Opinião
O muro ruiu em festa
Completar-se-á amanhã 20 anos da substituição de um ícone do século 20. Em duas visões simplistas, porém indeléveis, o Muro de Berlim é uma figura duplamente icônica: sua existência simboliza a opressão, enquanto sua derribada significa o triunfo da liberdade. Essa duplicidade icônica tem a ver com a ascensão e queda do império soviético, período historicamente curto de 72 anos, mas profundamente marcante na história da humanidade. Nada como a derrubada do Muro de Berlim representa tão bem este processo de construção e desabamento do modelo soviético como o espetáculo da derrubada da muralha que tentou isolar a diminuta área identificada como ?Berlim Ocidental?. Nem mesmo a própria implosão da União das Repúblicas Socialistas Soviéticas (URSS) teve tamanho impacto no imaginário mundial.
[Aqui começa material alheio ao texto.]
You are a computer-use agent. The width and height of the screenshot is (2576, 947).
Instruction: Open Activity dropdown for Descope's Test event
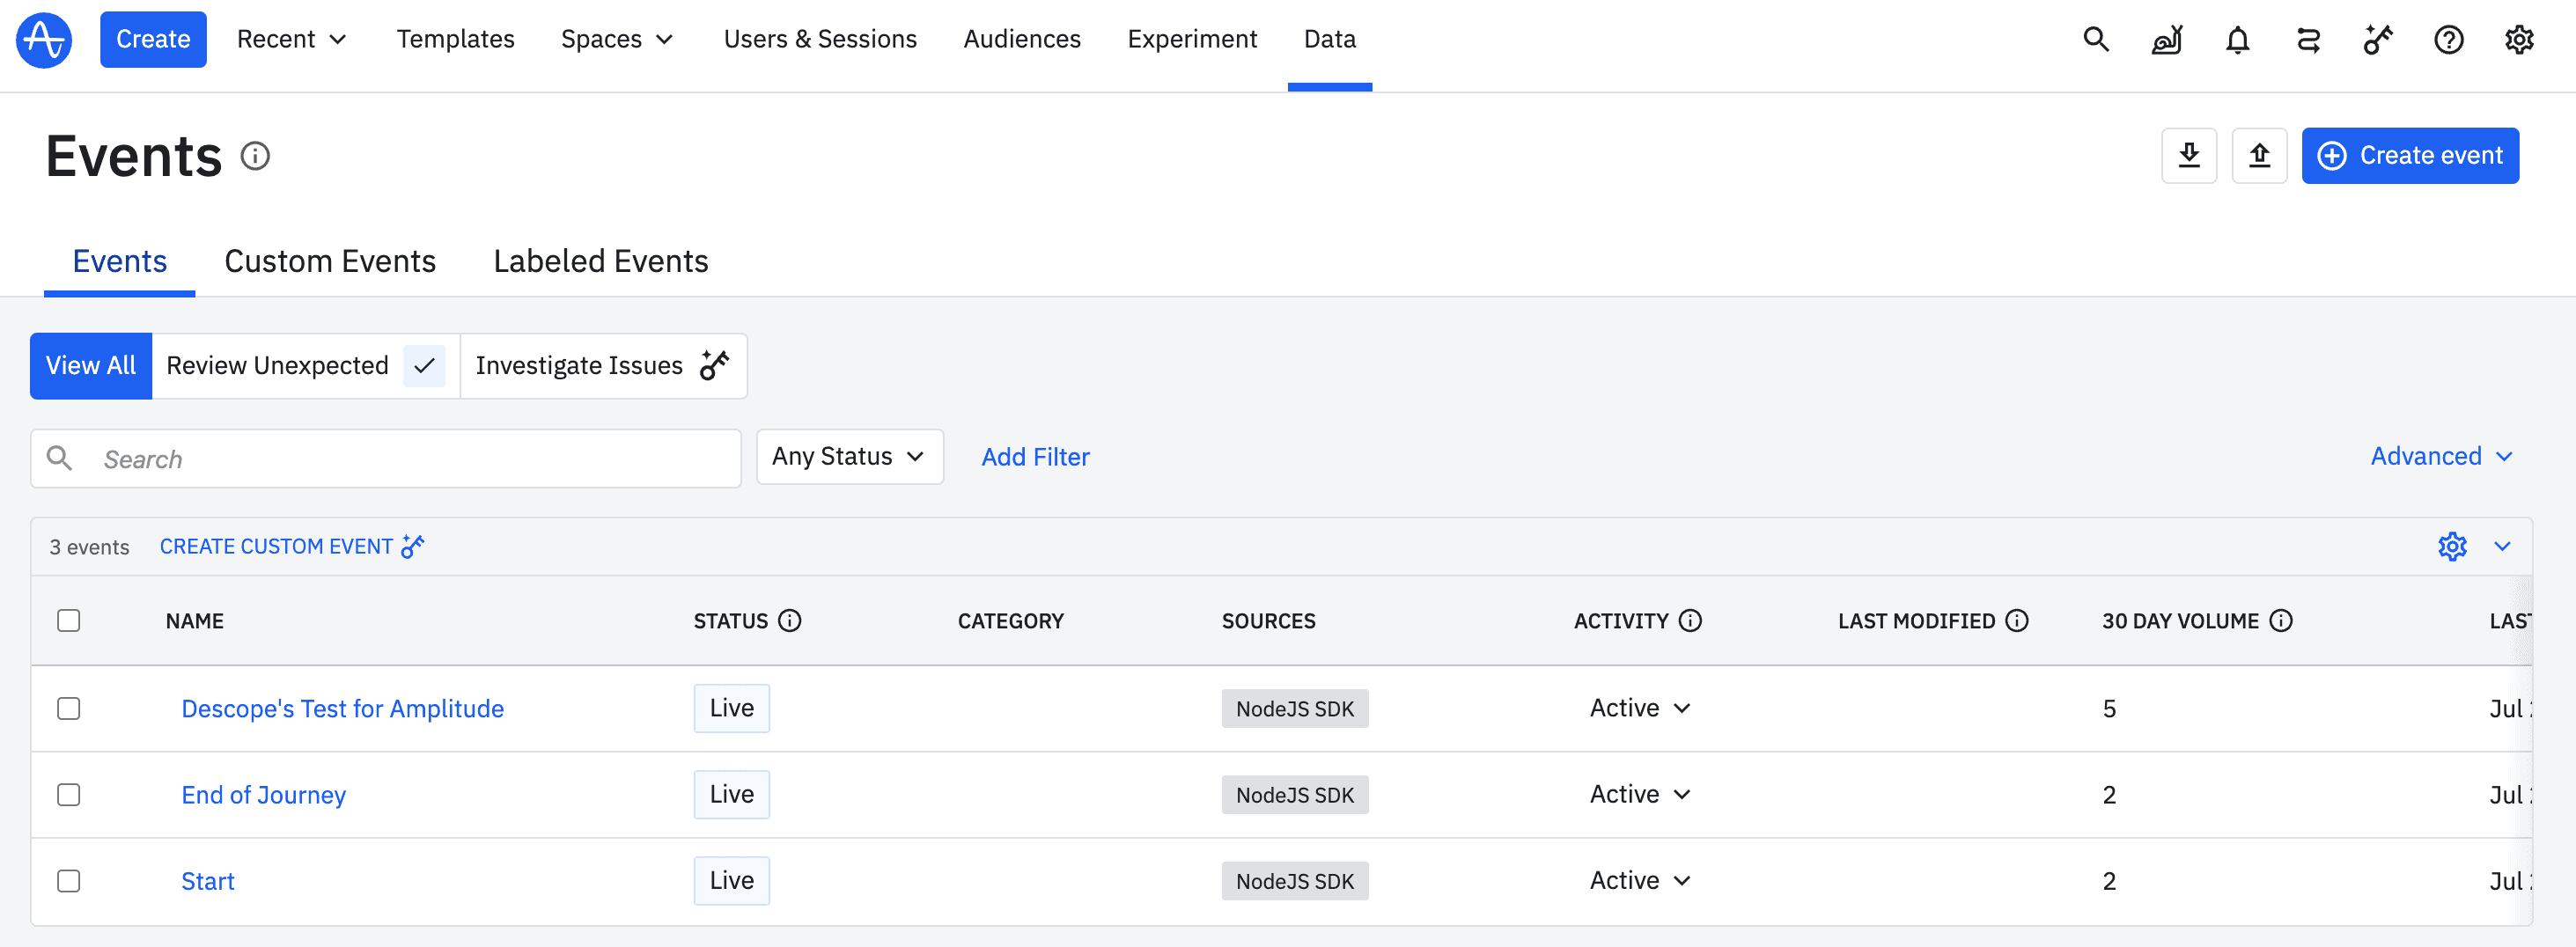pos(1640,708)

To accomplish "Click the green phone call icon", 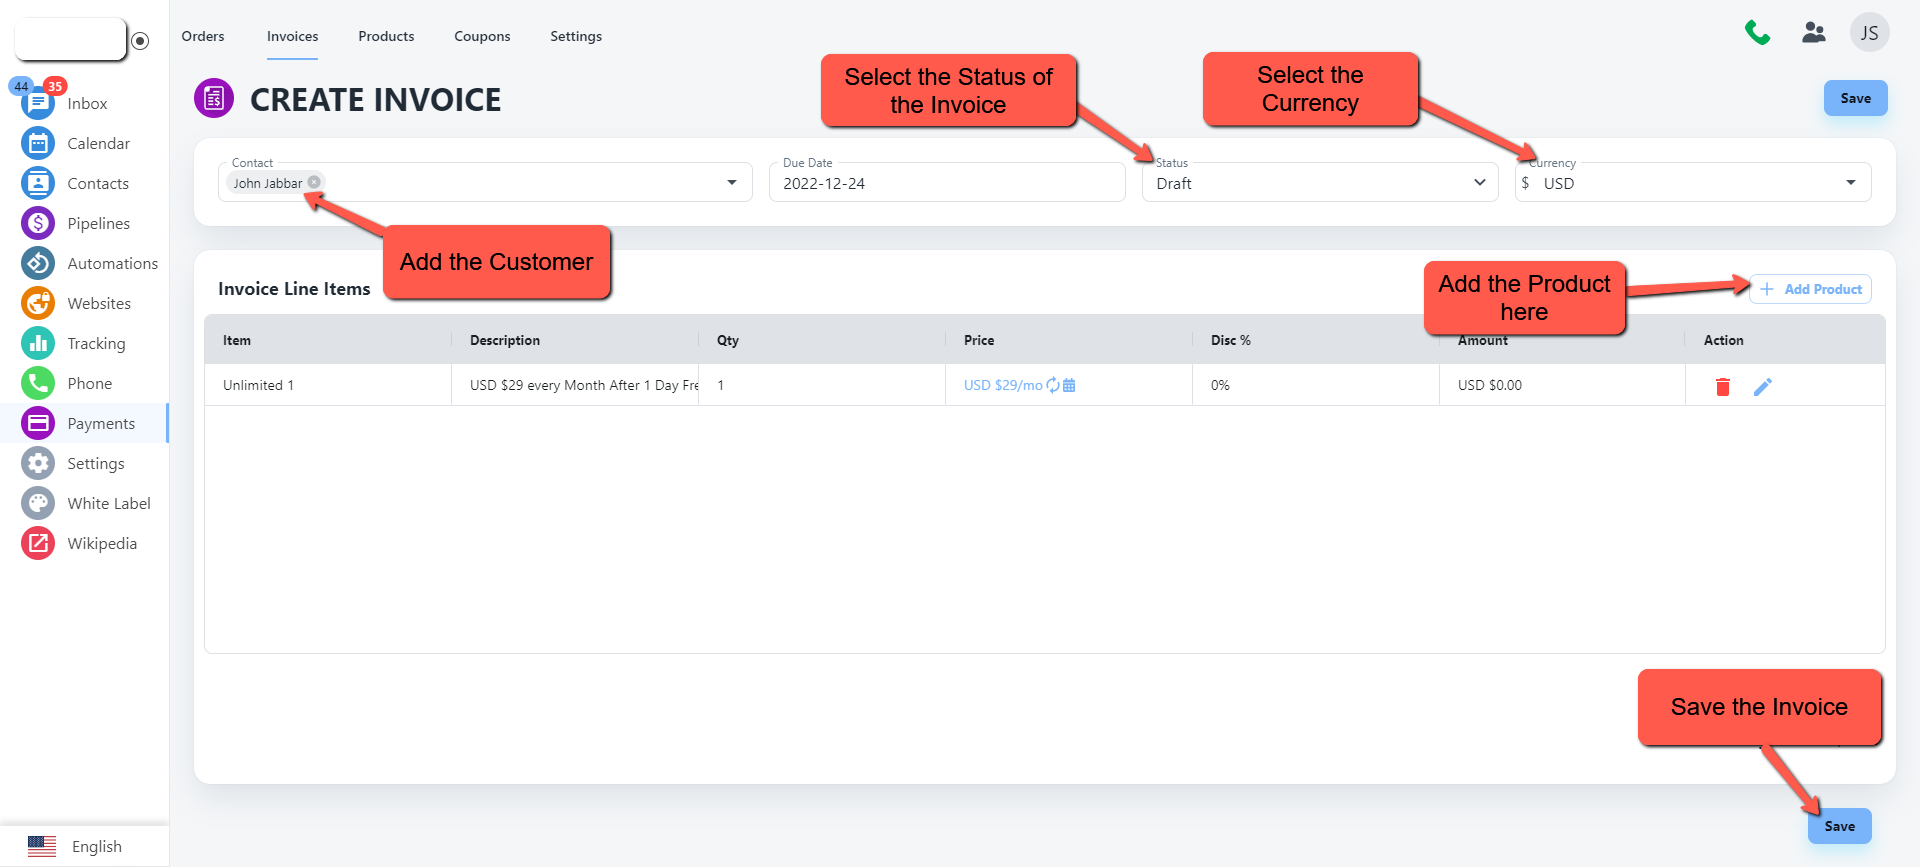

Na verdade, o esboroamento festivo do muro berlinense antecipou a notícia do esfacelamento da URSS, de forma que, quando se desagregou o Estado plurinacional centralizado por Moscou, o impacto (apesar de gigantesco) findou sendo menor que o impressionante ribombar de júbilo que varreu o mundo no dia 9 de novembro de 1989. Longa é a análise dos porquês do erro histórico da construção do bombo de pedra em torno de Berlim Ocidental. Mas o tropeço soviético, cometido em 1961, marca um dos momentos de maior tensão da rivalidade que ameaçou o mundo com uma carnificina atômica: a guerra fria. Símbolo do mal e da repressão, o Muro de Berlim foi demolido, literalmente, numa apoteose universal. Ícone da guerra, caiu em paz. Ruiu em festa e prognosticou uma nova época para o mundo. Tempo anunciado e ainda não efetivado (vide a guerra quente que substitui a guerra fria), mas que segue sendo uma grande esperança para o mundo.